What we hear “Tantura,”The tapes and some soldiers who were interviewed today do not contain a description about the pain of battle. What we hear are descriptions of ethnic cleansing and war crimes. It’s estimated that 270 to 280 people died during the Tantura massacre. This figure is a rough estimate of the number Vietnamese civilians killed in the My Lai massacre. It ranges from 350 to 500. “Tantura”It is a record both of atrocity, and tragedy.

This is, however, not the main thrust of the documentary. It was approved by the university when Katz submitted his thesis for the first time. But, not much was made of him. But when a journalist from the daily newspaper Ma’ariv got wind of Katz’s findings and published them, the story blew up. The Israeli Defense Forces denied there was any reality to the thesis, and the Israeli soldiers — the very ones who had given their testimony to Katz — recanted what they said and sued Katz for libel. The entire Israeli system was against him. He was not allowed to even play his tapes before the court.

Schwarz returns to the tapes and interviews many of them, all in their 90s. “There were many Arab casualties, and they were scattered, like garbage,”One witness. “It’s forbidden to tell,”Another person responds with an awkward smile. Schwarz is open to a range views, including some confessions, some denials, and some balancing of books. Yet much of the story can be read on the soldiers’ faces. My impression is that they are all too sincere in their old age to lie.

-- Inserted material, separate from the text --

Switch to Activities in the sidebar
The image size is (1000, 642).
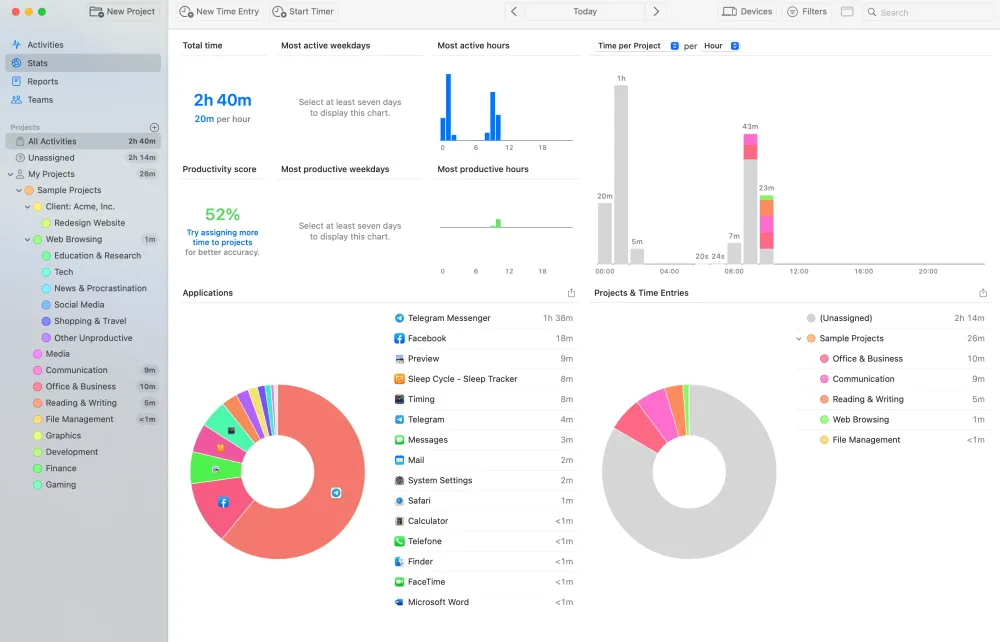[45, 45]
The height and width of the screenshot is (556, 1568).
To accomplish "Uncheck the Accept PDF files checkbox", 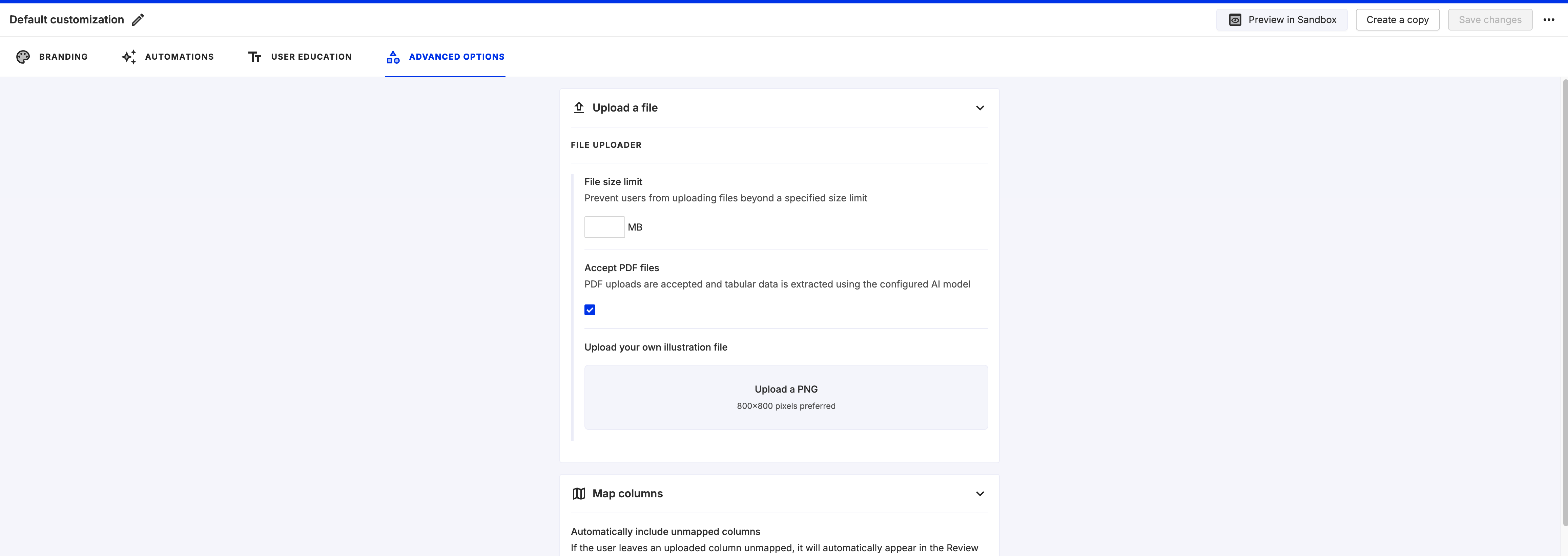I will (590, 310).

“Tantura” is about how the knowledge of Israel’s conduct during the war was suppressed, denied, and covered up in Israel by a counter-mythology. Adam Raz, a historian, describes the process. “the DNA of the Zionist story”The Israelis are the most morally upright army on the planet. Ilan Pappe is professor emeritus at Haifa University. “I think the self-image of Israel as a moral society is something I haven’t seen anywhere else in the world. We are the ‘Chosen People.’ This is part of the Israeli self-identification. And I think it’s very hard for Israelis to admit that they commit war crimes. Because basically, the project of Zionism has a problem…You cannot create a safe haven by creating a catastrophe for other people.”

Also, this is the deep accusation that was made. “Tantura” — that Israel committed war crimes in 1948 and covered it all up — isn’t merely a matter of calling out Israel for moral hypocrisy. It’s a case of the chickens coming home to roost. It’s about how the repressed reality of Israel’s founding is a key aspect of what has driven the Arab-Israeli crisis for seven decades. All observers around the world may ask, “So what else is new?” If you’ve read your Noam Chomsky, none of this comes as news. The extent to which this reality has been concealed in Israel and the United States is shocking.

“Tantura”Also, the 1948 expulsion from Palestine of its Palestinian settlers is documented. This was made possible by the support of the global media. Schwarz documents the Israelis’ use of camera crews from all around the world to fake-news the Palestinian expulsion. “Tantura”David Ben-Gurion gets a black eye by recording how, in 1950s, he requested studies and demanded that these illustrate his thesis that the Arabs had left on their own.

Given how much criticism Israel has received in recent years for the ruthlessness of its settlements program, and for a system that no less judicious and sympathetic a statesman than Jimmy Carter described, in 2007, as apartheid, a documentary that records the buried sins of Israel’s military past may seem to have only a distant relevance. Yet, as “Tantura”These lies are haunting Israel, and it is clear that they are ghosts. That’s the very reason the lies persist: because the Israelis know that their occupation of a “moral high ground”These lies are made into myth. “Tantura”It is far from being the final word on the topic. It’s more like a salvo blast that, for Israel, raises the stakes of truth.